Hi Michael, Thank you for the input.

ADD REPLY
0
Entering edit mode

Dear Michael Love . Some doubts on this question

1) Correct that as long as the contrasts are specified there's no need to set the factor level

#### so this step he has done is not needed 
dds$Sample<- relevel(dds$Sample, ref = "Control") 

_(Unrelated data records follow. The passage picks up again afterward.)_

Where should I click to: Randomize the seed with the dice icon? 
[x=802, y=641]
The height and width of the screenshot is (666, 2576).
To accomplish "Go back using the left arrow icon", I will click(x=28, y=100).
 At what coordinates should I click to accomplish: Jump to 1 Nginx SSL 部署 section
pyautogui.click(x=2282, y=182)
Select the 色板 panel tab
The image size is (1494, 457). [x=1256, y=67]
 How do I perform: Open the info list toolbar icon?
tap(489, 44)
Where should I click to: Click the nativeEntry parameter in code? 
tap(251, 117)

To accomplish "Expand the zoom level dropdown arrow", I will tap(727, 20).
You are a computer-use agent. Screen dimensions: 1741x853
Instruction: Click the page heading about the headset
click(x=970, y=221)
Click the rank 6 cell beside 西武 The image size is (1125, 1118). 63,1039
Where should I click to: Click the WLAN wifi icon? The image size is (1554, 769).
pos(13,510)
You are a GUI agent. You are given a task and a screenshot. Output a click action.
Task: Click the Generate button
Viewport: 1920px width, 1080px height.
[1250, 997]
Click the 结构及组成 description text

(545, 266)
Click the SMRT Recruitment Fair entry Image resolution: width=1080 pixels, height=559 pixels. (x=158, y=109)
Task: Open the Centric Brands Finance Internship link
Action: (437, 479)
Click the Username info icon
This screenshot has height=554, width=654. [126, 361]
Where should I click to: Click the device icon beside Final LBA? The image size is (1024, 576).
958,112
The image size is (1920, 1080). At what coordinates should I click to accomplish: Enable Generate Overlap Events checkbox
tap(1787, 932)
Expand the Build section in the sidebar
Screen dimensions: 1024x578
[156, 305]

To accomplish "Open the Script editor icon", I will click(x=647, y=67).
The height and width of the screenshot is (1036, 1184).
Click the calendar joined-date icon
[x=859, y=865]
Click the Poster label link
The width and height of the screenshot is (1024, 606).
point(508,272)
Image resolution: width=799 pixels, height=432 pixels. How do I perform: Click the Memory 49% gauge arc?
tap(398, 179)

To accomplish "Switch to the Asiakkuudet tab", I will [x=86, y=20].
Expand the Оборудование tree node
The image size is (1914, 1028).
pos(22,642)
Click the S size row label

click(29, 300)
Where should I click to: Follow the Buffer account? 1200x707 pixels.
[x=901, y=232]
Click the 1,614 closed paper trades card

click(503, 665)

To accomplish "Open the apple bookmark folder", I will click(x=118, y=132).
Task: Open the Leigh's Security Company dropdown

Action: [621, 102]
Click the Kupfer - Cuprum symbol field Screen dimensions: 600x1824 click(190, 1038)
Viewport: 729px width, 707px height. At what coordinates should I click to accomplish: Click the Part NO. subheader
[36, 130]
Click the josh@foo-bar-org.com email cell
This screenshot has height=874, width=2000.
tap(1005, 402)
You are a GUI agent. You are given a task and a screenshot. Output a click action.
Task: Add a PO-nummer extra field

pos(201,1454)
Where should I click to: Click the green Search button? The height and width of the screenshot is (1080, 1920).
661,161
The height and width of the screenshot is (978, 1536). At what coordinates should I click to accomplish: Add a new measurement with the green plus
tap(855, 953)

2) If we were talking about multiple treatments and multiple time points, the way to go would be the same ?

e.g. sampleTable

sample condition
sample1 Time_1_Treatment_a
sample2 Time_1_Treatment_a
sample3 Time_1_Treatment_a
sample4 Control_Time_1
sample5 Control_Time_1
sample6 Control_Time_1
sample7 Time_2_Treatment_a
sample8 Time_2_Treatment_a
sample9 Time_2_Treatment_a
sample10 Control_Time_2
sample11 Control_Time_2
sample12 Control_Time_2

ddsMat <- DESeqDataSetFromMatrix(countData = txi, colData = sampleTable, design = ~condition)
dds <- DESeq(ddsMat)
res_Time_1_Treatment a <- results(dds, contrast = c("condition", "Time_1_Treatment_a", "Control_Time_1"), alpha = 0.05)
res_Time_2_Treatment a <- results(dds, contrast = c("condition", "Time_2_Treatment_a", "Control_Time_2"), alpha = 0.05)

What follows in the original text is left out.